I make records quickly and affordably, because I believe in it. Not just because it’s economically expedient, but because I think making a record in three or four days invites a particular kind of focus and commitment that is almost invariably positive. I work with musicians who are not only willing to work that way, but love working that way, who appreciate the fact that right now this song gets revealed, conjured into the room, like a séance. It’s an exciting way to work it’s a sacred way to work, and as it turns out it’s also a really affordable way to work.

I’m stunned at how many people who live and breathe and admire the records from the ’40s, ’50s, and ’60s quickly forget that that’s how they got made. I don’t want to call out any names, but I could tell you a story of somebody revering a record from that period, pulling their hair out about their own record they spent a year and a half making. I’m saying, “You know that record that we were talking about the other day? Five of the ten songs on were recorded in one afternoon. And you are not going to get there if you are laboring over it to the point where you can’t stand the sound of it anymore. No one else is going to be able to stand the sound of it either.”
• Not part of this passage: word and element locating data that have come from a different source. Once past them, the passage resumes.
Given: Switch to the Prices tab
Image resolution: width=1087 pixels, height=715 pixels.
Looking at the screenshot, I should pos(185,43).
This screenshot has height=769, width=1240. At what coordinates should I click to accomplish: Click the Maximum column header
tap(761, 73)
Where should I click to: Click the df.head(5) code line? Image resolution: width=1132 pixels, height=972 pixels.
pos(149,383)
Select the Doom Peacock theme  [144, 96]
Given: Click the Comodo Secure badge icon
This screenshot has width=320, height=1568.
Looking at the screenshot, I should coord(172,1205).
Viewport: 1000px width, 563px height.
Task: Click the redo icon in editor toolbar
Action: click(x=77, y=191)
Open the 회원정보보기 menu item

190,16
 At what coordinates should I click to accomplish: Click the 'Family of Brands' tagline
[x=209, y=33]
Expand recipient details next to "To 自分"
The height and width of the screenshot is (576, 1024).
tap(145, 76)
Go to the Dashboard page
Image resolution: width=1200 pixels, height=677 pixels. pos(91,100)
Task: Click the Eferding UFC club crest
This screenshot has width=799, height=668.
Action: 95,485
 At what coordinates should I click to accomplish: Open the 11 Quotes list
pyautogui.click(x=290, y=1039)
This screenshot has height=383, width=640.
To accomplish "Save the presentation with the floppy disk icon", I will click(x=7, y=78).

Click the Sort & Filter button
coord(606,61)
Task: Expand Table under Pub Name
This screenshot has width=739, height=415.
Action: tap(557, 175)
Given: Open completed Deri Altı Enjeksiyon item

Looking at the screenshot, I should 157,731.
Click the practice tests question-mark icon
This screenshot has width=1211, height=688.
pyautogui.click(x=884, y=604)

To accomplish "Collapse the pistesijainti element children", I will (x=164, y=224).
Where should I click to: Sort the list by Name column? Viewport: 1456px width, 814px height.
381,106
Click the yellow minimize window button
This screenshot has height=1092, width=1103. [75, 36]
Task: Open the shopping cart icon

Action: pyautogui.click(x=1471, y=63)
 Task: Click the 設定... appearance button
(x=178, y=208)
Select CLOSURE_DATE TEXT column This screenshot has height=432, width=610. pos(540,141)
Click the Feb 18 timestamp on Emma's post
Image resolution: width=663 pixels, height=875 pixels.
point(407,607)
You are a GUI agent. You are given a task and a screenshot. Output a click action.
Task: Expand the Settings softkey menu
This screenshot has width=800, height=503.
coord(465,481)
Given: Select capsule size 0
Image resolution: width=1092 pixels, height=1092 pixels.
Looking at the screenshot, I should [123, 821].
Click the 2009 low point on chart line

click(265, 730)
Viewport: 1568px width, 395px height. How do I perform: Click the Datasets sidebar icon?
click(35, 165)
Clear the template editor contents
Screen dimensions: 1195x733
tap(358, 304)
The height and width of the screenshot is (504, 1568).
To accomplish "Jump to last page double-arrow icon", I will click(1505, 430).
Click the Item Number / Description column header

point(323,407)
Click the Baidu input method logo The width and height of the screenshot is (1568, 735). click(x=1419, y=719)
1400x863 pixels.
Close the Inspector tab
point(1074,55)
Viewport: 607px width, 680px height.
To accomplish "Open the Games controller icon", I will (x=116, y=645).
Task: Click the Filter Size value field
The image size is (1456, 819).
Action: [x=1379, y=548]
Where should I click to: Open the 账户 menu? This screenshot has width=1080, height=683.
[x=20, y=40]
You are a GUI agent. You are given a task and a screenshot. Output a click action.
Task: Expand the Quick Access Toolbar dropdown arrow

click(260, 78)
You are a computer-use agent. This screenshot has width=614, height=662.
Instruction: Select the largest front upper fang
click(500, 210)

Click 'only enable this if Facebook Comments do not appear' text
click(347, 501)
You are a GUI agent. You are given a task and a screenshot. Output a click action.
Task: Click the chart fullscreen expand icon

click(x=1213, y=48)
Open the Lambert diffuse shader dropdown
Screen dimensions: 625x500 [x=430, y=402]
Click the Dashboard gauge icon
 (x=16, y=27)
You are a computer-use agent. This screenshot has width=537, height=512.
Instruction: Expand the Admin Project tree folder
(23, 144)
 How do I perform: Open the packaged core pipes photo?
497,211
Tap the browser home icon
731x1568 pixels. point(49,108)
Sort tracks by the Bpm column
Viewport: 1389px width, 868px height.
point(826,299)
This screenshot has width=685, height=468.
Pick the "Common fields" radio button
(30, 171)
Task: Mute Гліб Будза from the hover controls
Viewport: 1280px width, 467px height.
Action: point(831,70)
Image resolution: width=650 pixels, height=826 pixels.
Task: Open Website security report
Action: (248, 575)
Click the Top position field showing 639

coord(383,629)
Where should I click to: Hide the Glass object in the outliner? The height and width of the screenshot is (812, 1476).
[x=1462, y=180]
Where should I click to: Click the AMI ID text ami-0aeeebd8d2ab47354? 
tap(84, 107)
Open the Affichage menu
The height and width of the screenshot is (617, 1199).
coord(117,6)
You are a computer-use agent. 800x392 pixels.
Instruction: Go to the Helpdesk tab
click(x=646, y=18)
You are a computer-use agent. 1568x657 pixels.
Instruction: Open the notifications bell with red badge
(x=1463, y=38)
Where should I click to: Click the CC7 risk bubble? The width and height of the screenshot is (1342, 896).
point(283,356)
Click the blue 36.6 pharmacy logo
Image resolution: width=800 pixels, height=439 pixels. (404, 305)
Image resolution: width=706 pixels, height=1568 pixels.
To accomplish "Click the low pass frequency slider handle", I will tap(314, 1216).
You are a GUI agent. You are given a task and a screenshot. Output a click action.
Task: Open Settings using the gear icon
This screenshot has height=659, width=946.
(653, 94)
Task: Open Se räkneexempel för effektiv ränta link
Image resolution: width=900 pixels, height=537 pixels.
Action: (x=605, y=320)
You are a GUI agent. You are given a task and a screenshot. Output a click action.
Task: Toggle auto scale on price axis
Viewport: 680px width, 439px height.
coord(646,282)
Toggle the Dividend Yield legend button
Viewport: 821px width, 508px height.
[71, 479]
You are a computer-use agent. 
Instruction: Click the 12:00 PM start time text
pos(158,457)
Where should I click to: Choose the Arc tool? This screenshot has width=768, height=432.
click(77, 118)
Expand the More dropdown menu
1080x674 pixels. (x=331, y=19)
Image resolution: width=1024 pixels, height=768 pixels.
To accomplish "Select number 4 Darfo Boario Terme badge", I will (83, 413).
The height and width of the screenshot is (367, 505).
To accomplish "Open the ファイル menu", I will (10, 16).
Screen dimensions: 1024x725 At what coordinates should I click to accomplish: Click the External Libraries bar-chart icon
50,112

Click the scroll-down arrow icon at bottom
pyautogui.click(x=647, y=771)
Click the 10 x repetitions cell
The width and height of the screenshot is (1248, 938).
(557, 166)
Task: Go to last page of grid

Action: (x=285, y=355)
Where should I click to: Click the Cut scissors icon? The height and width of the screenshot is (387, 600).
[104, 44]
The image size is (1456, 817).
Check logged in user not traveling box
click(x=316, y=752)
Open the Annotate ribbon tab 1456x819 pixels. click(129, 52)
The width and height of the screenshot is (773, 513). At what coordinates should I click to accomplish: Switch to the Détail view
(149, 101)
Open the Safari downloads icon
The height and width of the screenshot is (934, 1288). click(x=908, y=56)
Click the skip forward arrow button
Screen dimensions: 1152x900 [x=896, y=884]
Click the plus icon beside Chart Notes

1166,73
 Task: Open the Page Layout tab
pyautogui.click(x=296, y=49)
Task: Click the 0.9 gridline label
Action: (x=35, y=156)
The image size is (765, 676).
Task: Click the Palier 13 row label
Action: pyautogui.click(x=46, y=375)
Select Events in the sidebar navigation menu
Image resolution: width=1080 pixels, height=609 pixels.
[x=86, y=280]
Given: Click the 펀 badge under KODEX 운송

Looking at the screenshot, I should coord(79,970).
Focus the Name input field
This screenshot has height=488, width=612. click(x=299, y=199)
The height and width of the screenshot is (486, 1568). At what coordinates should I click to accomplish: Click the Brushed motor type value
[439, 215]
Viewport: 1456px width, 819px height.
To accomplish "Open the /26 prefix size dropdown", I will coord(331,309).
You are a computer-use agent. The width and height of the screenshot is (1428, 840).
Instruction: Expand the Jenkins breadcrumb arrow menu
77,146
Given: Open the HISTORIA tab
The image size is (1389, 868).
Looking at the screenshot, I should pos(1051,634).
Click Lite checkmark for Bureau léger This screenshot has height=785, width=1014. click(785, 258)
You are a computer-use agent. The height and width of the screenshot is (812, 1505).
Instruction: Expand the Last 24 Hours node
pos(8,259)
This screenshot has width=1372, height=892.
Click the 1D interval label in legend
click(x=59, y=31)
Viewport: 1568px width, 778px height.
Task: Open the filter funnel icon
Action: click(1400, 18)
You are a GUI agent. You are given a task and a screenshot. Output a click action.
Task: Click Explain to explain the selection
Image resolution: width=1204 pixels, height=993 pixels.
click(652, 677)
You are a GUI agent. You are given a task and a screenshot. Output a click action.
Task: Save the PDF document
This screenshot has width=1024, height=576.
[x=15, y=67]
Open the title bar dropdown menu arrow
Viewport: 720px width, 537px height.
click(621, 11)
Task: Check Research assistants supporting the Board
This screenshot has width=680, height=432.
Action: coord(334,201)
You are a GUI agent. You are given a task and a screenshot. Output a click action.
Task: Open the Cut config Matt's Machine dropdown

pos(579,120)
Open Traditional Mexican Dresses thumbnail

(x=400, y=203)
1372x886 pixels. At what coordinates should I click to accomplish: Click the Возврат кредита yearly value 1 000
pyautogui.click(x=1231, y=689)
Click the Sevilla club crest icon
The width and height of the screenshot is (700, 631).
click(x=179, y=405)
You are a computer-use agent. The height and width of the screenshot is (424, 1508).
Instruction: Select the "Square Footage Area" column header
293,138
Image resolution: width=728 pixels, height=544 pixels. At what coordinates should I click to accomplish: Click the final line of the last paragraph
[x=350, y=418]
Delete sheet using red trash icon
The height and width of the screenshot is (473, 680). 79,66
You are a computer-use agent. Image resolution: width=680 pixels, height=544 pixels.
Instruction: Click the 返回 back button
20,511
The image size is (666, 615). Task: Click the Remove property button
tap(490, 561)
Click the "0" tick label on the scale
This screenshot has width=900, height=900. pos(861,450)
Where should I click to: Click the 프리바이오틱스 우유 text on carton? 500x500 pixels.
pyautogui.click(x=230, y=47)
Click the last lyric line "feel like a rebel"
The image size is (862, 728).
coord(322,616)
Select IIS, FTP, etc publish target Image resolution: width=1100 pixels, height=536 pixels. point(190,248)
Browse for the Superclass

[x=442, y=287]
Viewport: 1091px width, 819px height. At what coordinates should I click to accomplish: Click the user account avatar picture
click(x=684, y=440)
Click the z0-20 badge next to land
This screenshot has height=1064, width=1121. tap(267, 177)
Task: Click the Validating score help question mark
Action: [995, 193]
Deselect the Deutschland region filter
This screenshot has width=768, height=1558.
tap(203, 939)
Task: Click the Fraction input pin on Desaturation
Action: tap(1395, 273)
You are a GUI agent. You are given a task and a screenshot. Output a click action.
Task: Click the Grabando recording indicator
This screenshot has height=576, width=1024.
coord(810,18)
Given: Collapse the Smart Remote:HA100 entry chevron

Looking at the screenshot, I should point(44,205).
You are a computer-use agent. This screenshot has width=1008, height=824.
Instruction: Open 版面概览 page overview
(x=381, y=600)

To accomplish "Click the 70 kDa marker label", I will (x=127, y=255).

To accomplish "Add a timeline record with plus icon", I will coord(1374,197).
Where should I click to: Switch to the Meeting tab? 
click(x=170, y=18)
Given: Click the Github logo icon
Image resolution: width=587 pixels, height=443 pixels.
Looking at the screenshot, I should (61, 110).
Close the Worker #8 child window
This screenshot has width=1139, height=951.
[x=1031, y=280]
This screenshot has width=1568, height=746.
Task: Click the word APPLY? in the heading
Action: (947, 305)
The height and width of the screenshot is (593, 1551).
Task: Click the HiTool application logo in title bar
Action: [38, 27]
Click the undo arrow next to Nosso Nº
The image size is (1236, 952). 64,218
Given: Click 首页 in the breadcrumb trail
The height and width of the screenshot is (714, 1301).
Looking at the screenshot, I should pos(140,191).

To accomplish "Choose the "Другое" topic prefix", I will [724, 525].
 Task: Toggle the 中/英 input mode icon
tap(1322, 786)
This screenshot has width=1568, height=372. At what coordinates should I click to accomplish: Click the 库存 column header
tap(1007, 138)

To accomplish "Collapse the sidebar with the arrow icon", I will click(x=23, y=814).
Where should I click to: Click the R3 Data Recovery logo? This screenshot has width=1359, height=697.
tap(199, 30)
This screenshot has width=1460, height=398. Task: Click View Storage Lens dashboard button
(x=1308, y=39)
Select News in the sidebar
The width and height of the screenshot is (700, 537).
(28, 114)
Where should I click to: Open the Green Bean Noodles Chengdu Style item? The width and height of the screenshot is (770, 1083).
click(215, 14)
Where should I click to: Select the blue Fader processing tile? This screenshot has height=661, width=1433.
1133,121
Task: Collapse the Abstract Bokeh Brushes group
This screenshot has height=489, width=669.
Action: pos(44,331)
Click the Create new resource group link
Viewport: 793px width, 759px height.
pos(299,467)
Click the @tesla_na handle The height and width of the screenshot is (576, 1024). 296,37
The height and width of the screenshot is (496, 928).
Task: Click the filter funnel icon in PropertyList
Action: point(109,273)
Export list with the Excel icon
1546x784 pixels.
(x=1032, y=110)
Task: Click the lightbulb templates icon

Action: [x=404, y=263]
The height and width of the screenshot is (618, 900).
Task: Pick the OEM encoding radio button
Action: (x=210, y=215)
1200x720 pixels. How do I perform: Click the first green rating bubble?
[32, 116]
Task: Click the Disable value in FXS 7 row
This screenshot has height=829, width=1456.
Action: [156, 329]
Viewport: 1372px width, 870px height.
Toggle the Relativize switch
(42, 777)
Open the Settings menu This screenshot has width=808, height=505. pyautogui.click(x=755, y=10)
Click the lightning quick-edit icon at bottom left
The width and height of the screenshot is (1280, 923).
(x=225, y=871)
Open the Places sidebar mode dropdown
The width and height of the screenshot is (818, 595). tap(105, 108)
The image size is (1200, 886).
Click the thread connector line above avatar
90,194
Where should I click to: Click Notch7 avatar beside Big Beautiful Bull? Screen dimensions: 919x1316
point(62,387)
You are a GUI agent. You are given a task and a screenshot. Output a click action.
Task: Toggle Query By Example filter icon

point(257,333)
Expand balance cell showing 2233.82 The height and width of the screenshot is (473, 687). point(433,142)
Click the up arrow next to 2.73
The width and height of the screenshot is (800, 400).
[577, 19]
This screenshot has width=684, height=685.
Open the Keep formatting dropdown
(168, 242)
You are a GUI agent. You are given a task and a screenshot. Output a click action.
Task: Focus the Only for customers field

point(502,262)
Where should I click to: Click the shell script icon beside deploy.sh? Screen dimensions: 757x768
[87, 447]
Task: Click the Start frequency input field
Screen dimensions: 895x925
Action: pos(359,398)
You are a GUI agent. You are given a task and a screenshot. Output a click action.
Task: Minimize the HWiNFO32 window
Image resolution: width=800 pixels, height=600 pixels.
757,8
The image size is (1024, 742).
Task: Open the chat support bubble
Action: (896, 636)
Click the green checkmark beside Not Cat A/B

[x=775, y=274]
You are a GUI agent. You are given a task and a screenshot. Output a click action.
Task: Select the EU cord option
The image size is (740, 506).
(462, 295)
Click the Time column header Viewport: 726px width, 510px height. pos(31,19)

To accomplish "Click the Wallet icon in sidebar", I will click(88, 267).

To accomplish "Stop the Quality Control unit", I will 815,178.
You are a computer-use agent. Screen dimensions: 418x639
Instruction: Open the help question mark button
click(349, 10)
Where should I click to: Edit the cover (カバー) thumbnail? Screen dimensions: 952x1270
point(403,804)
Putting this album out myself came down to this: I have had a great association with my former label, but I believe absolutely that artists should own their masters. They don’t share that view. I have nothing but respect for Brett Gurewitz, the owner of Anti-, but he has a band, Bad Religion, and I guarantee that Brett would not put out a Bad Religion record that he didn’t own the master for.

How I take a record into the world needs to be as unique as how I think about writing a song. It’s laziness or cowardice on my part not to, and then be sour at someone else when the record doesn’t do better. Bonnie Raitt—we made her last record together—she put that out on her own record label and she could’ve gone anywhere with it. I know for a fact because I had labels coming to me saying, “Is there any way you can get a meeting with her? Because she won’t talk to us.” I know she won’t. She’s not going to. This is a grand experiment for her and she is thrilled about it. At a certain point you start asking, “What am I getting for an advance that wouldn’t put me in an economy car? I am turning over my masters in perpetuity that my children ought to own. I’m better off taking out a home equity loan on my house, making my own record, and paying it off when I sell 10,000 of them, which I can.”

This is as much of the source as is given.